The guy inside Koch who orchestrates their PR and political strategy is named…..you will not believe this but I could not make it up……Rich Fink. Their money, how they get in and what they will do to lower their costs and hang onto that money are some of the things they want to keep private.
Koch Industries was hit by the largest judgment for personal liability in history over the incineration of Danielle Smalley and a friend on Aug. 24, 1996. The cause was a defective high-pressure gas pipeline that exploded, taking the lives of the two teenagers. Both were 17. The amount named by the jury was 296 million dollars. Punitive damage awards exist to make it possible to hit those with money and power to act with blatant disregard of others. This although Koch Industries admitted in court it had not properly maintained the lines and had failed to tell the public, according to the site of the attorney representing the Smalleys, Jim Arnold and Associates. Conveniently enough for Koch Industries the Texas court forced a reduction in the award that meant that Danielle's father had to sign a nondisclosure agreement on the amount awarded.

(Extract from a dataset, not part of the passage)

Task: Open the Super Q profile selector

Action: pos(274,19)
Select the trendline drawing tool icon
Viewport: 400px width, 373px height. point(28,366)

The Smalley case was only one of three hundred spills caused by over six states in the 90s for which Koch Industries was fined according to Planet Ark.
Guess who was governor in Texas at the time? George W. Bush.
In 1992 a wedding took place at Camp David between Doro Bush and Robert Koch. When you notice the names and wonder about the relationship there you find that despite the visibility of the families you cannot discover if Robert Koch is related to the Koch's who founded Koch Industries unless you really dig.
That is the real story. It explains the desperate need to hold on to that inheritance. Sometimes it is the money and sometimes it is hiding the truth. When you bottom line depends on hiding the truth spending money to accomplish that end is just business as usual.